Après son départ, c’est l’escalade. Après avoir fouillé dans ses conversations privées, il lui reproche l’ambiguïté supposée de sa relation avec Yves*, qu’il a pourtant lui-même introduit au départ. C’est la goutte d’eau. Mélanie met fin à la relation, non sans quelques remous.
« Il a continué à m’envoyer des messages, auxquels je ne répondais plus. Il m’expliquait que j’avais foutu sa vie en l’air, que j’avais foutu en l’air sa confiance envers les femmes qui était déjà très fragile, que j’avais foutu en l’air son amitié avec Yves* parce qu’ils se parlaient plus… ça a viré au fiasco total. »
Elle a fait deux nouvelles rencontres par la suite, dont une avec un homme marié. Le fiasco n’est là encore pas très loin, lorsqu’il lui parle déjà de quitter sa femme après leur première rencontre. « J’étais hyper naïve », confesse Mélanie, en repensant à cette époque où l’on pouvait s’enflammer sur un « ASV » un peu original (pour Âge, Sexe, Ville, anagramme que l’on utilisait au début d’Internet pour savoir à qui l’on s’adressait).
« Je jouais absolument tous les soirs, et finalement je n’ai rencontré que trois personnes. »
Mélanie
Entre deux relations longues, 15 ans plus tard, elle a aussi profité des sites et applis de rencontre. Avec un même constat : « J’ai vu des mecs se comporter aussi comme ça quasiment quotidiennement. Des mecs qui étaient prêts – en tout cas, c’est ce qu’ils disent – à tout plaquer alors que, dans le meilleur des cas, tu les as vus une fois. »
Une nouvelle fenêtre sur le monde
À l’heure du bilan, Mélanie fait les comptes : « Je jouais absolument tous les soirs, et finalement je n’ai rencontré que trois personnes », confie-t-elle. Les outils sociaux balbutiaient et l’anonymat était roi à l’époque : chacun se devait de mettre ses propres garde-fous pour éviter les mauvaises surprises, sans non plus se fermer toutes les portes. Portée par sa curiosité et sa passion pour le backgammon et la littérature, Mélanie est parvenue à dompter ce nouvel espace social, particulièrement sauvage. À sa manière, avec intensité.
Sur le chemin, elle a appris la méfiance, et mesure le risque des rencontres à l’aveugle. « C’est vrai qu’aujourd’hui, jamais je n’irais à Nantes voir Yves. Pour moi, il n’y avait aucune ambiguïté, mais en fait, j’étais la seule pour qui les choses étaient claires. » D’un autre côté, elle ne regrette absolument pas sa courte idylle avec Lionel : « Je suis tombée follement amoureuse de lui avant de le rencontrer, et quand on s’est vus, c’était vraiment super fusionnel. Même si c’est devenu anxiogène après. »

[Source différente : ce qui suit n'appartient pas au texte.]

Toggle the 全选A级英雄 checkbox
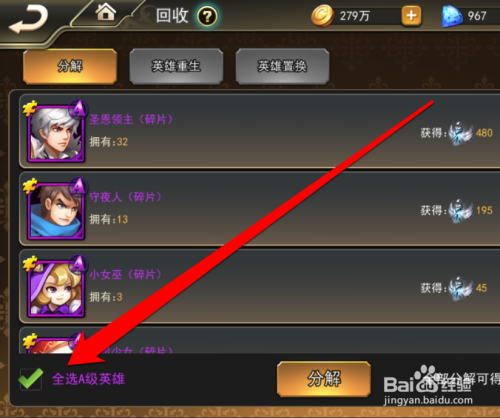Viewport: 500px width, 418px height. point(31,379)
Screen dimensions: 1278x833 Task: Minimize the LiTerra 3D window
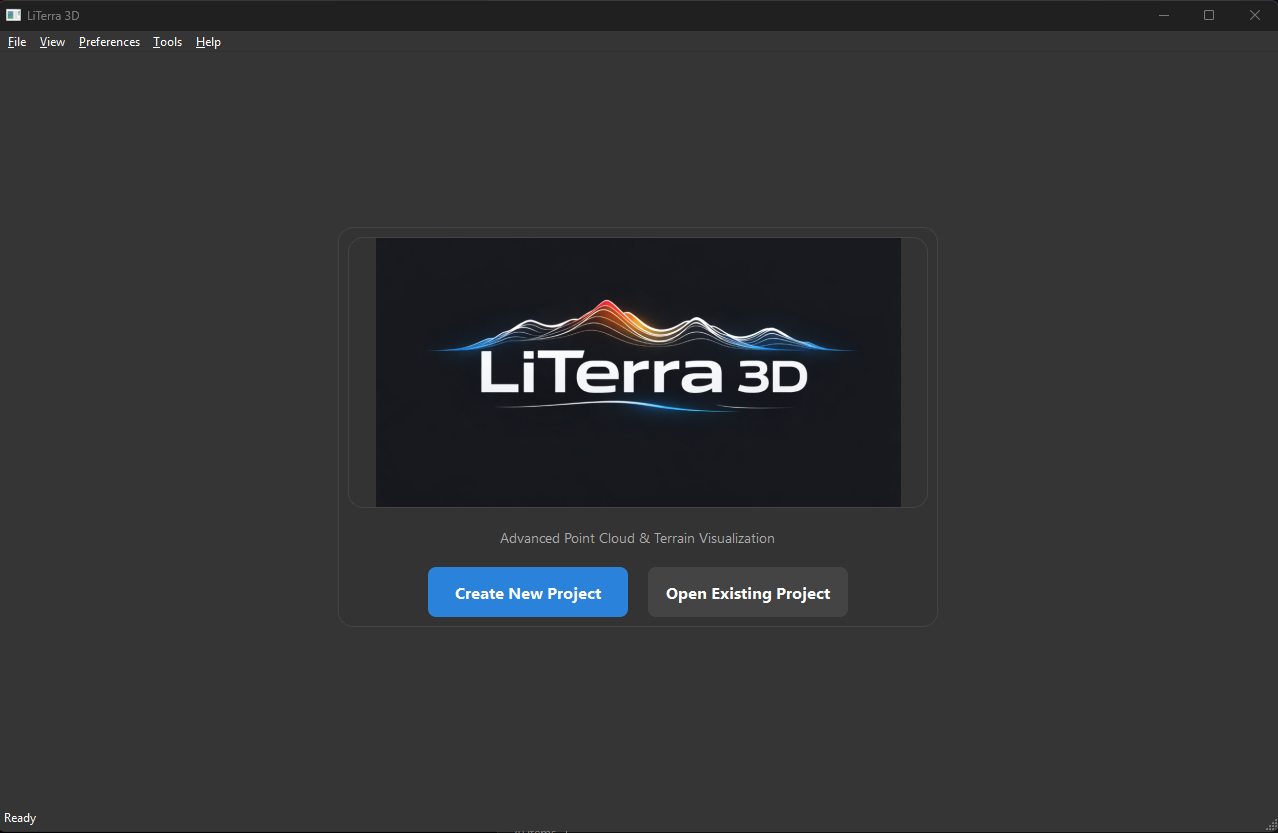1163,15
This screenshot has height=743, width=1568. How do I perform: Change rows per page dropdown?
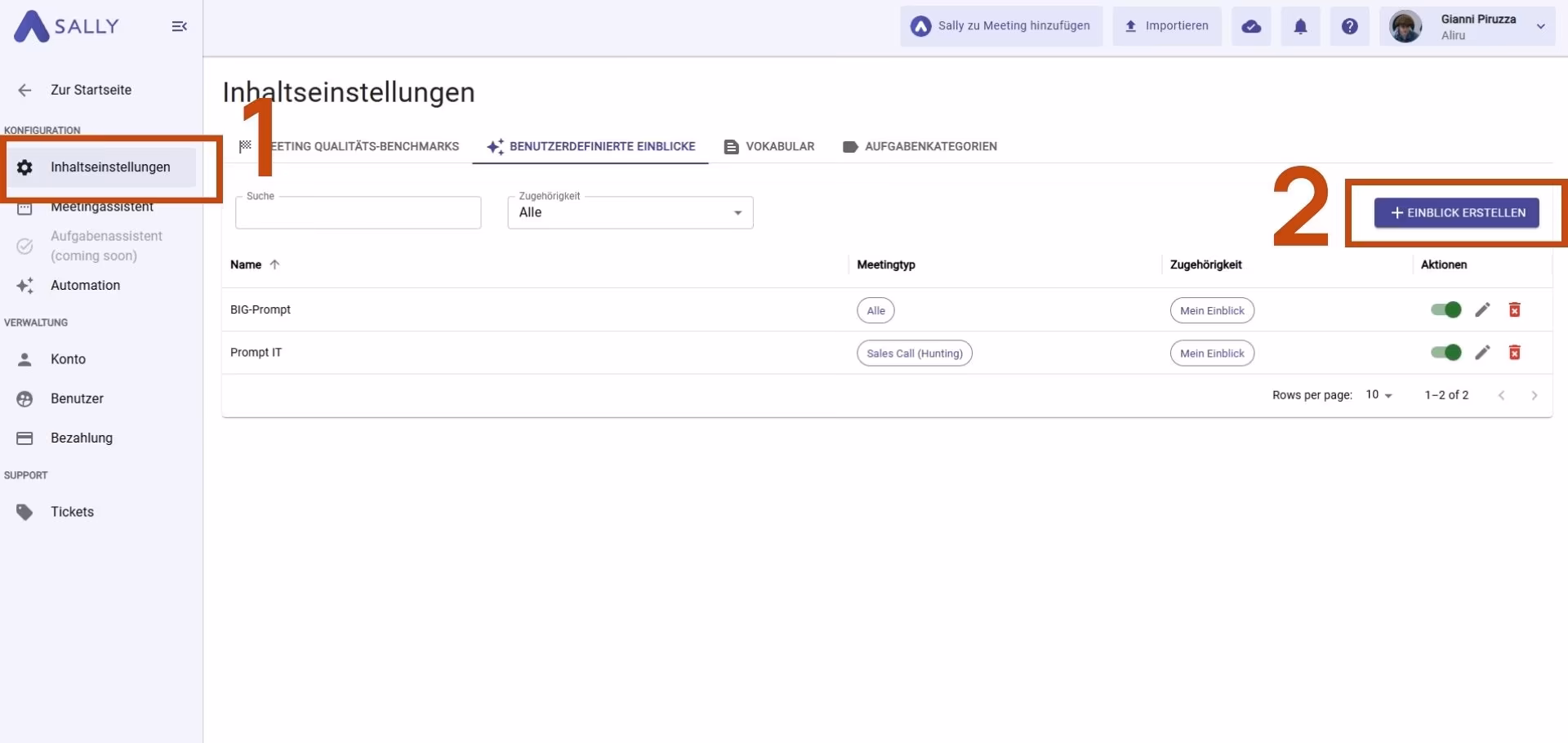click(1379, 395)
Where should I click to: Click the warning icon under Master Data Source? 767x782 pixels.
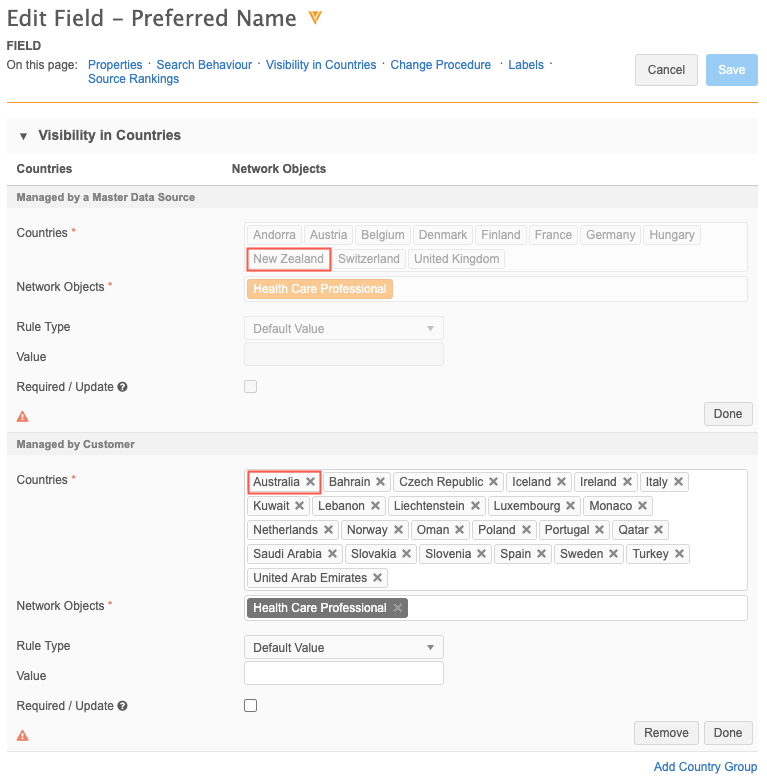click(x=23, y=416)
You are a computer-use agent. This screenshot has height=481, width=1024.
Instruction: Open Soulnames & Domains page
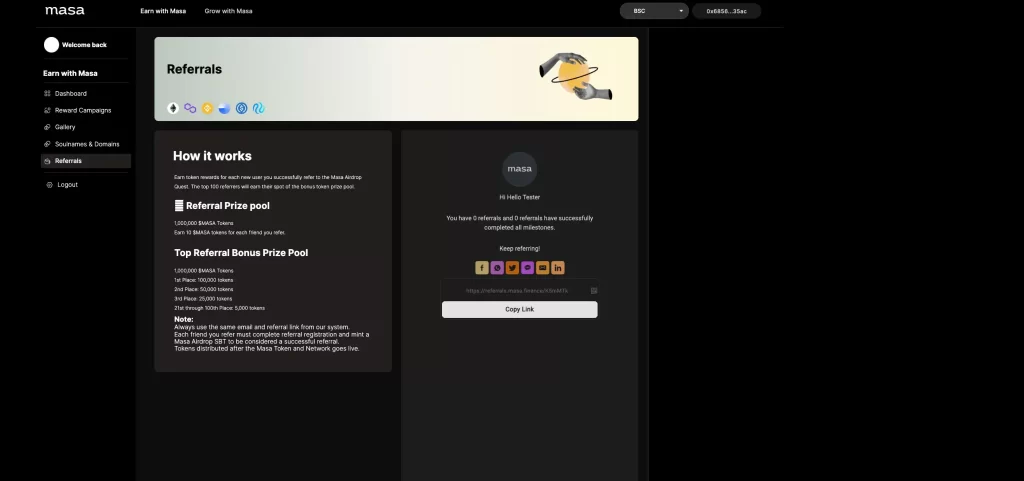pyautogui.click(x=86, y=144)
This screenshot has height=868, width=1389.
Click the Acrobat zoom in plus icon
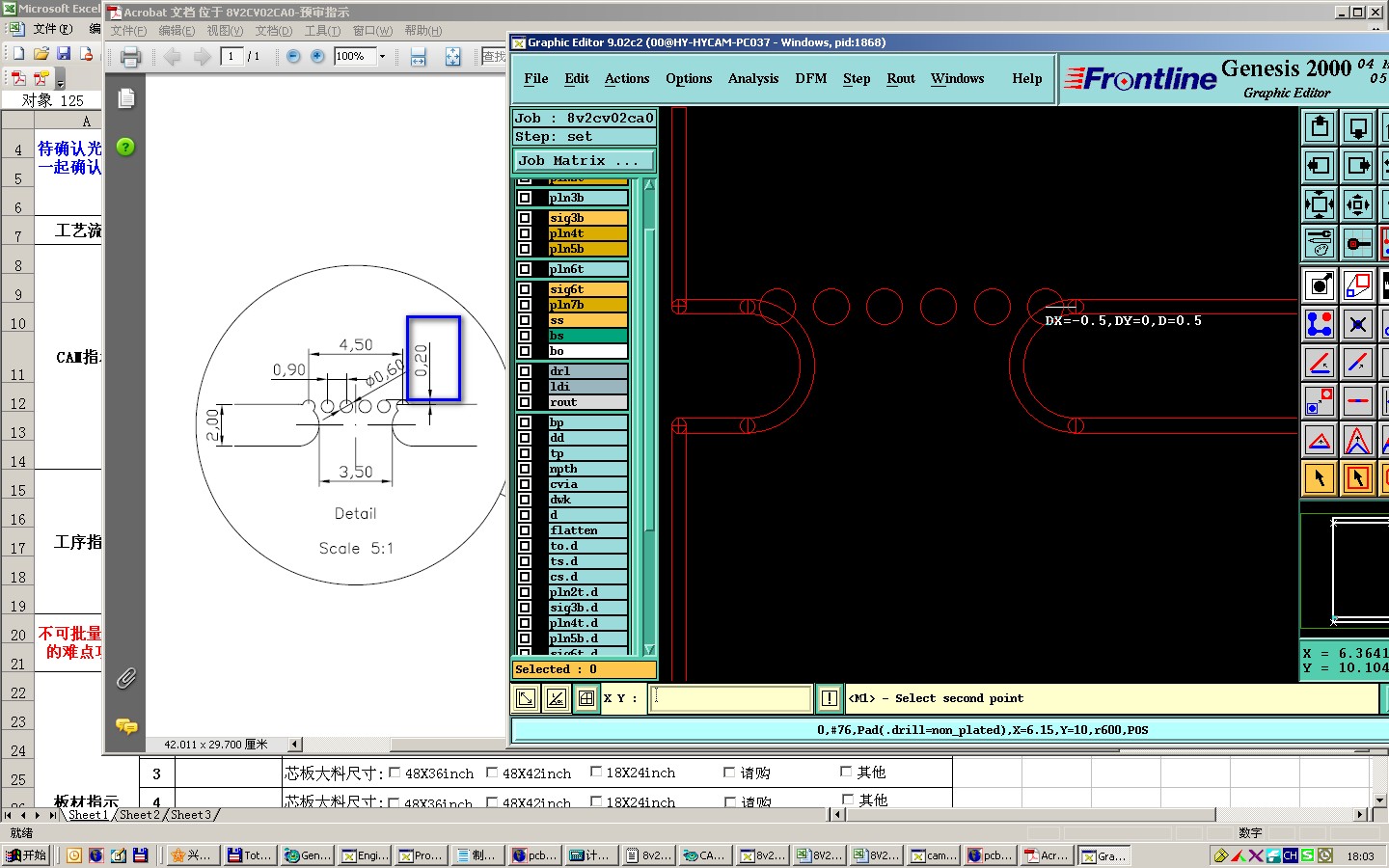[x=316, y=57]
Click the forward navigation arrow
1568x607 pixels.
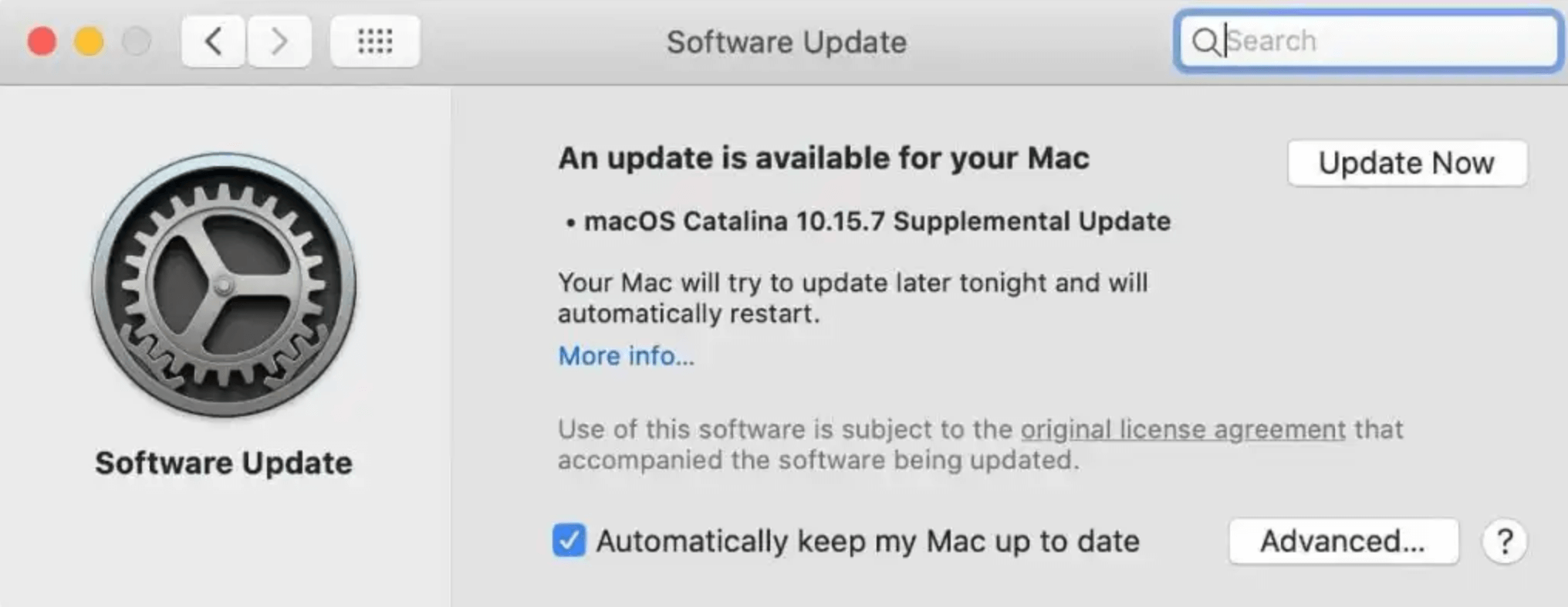pos(280,42)
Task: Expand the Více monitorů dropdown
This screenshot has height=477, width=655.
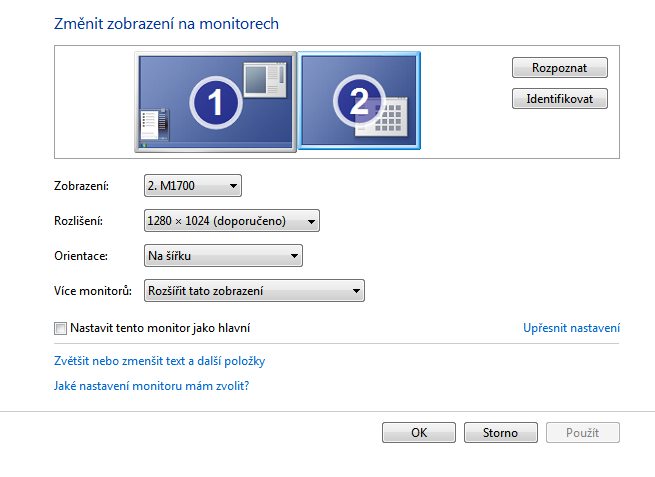Action: pyautogui.click(x=254, y=291)
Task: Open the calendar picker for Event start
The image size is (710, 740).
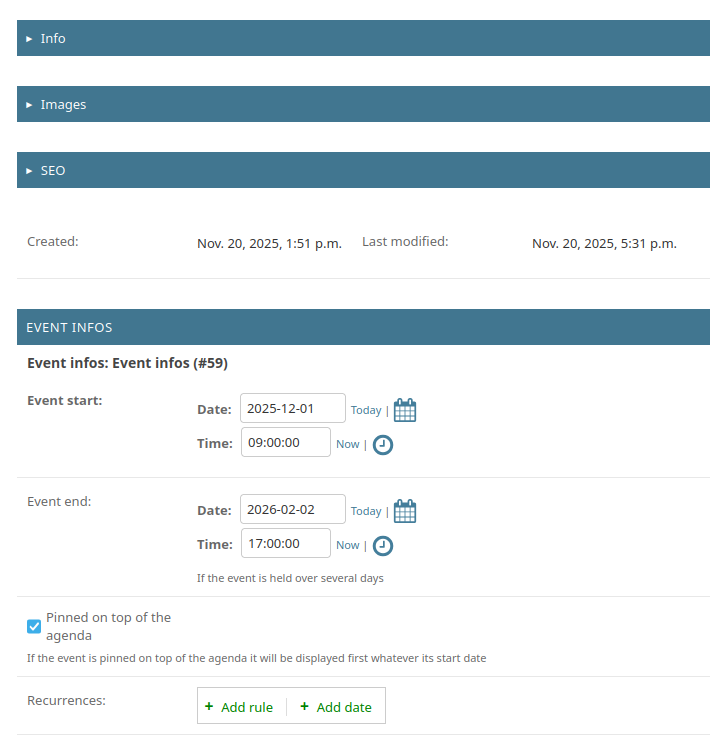Action: [405, 410]
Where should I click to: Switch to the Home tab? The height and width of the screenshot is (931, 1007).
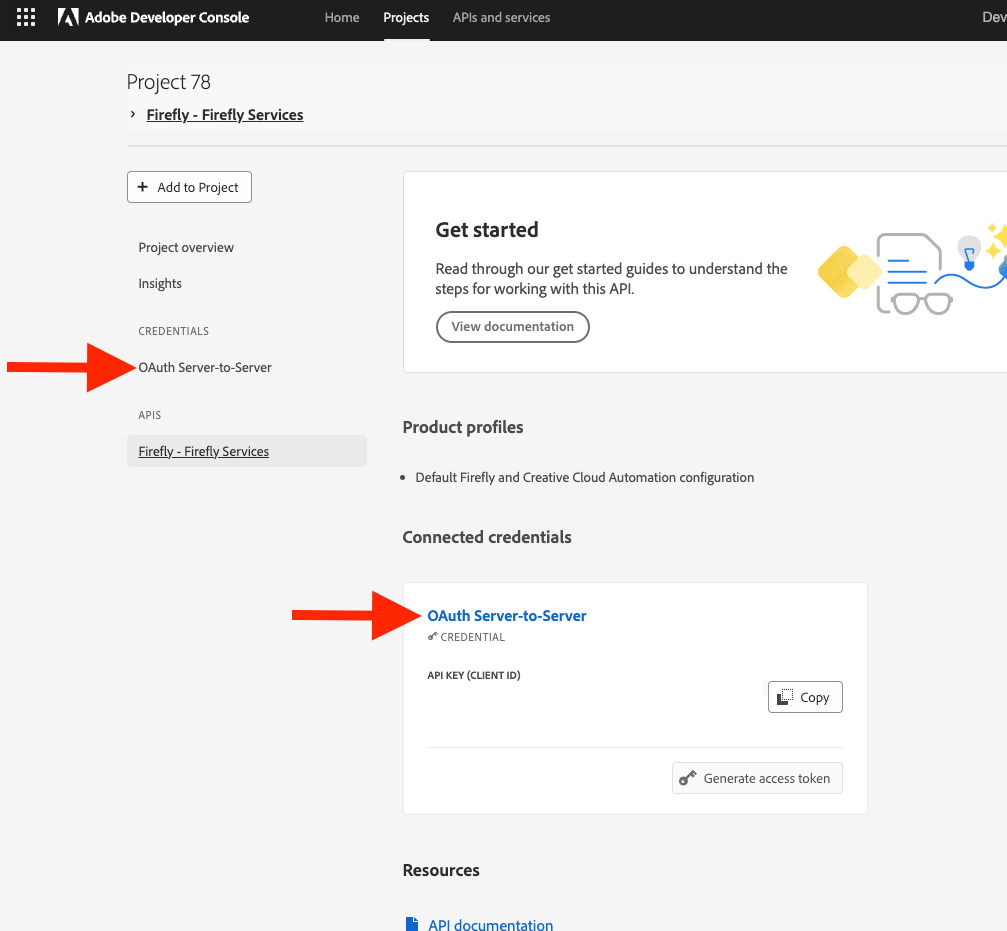click(341, 17)
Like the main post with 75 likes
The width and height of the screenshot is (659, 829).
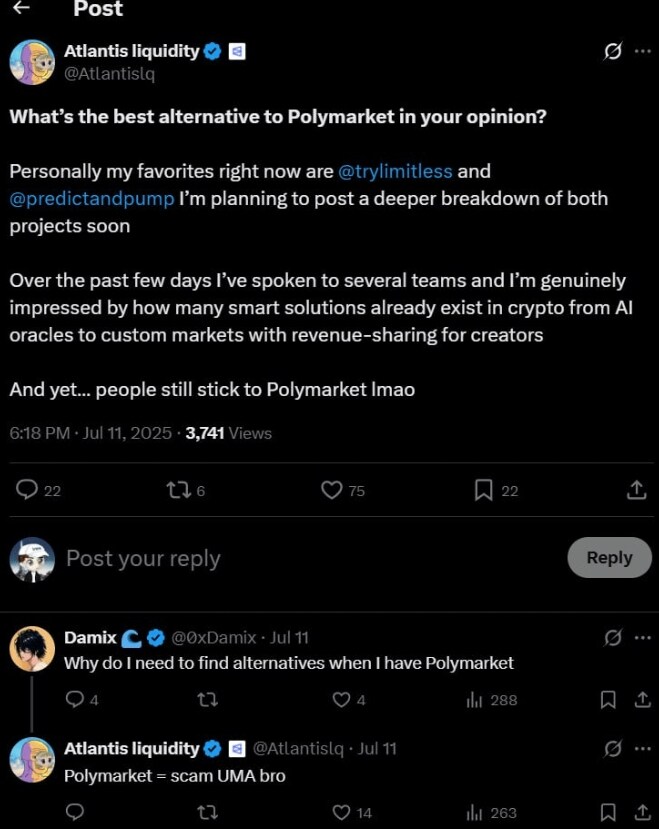point(332,490)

Ironie du sort, le dernier roman de Bret Easton Ellis est paru en mars 2023. Quand elle a acheté le livre, elle a évidemment pensé à Lionel, 20 ans après leur courte et intense relation. « J’ai fait pas mal de rencontres dans ma vie, dont certaines que j’ai oubliées. Mais lui, je ne l’oublierai pas. »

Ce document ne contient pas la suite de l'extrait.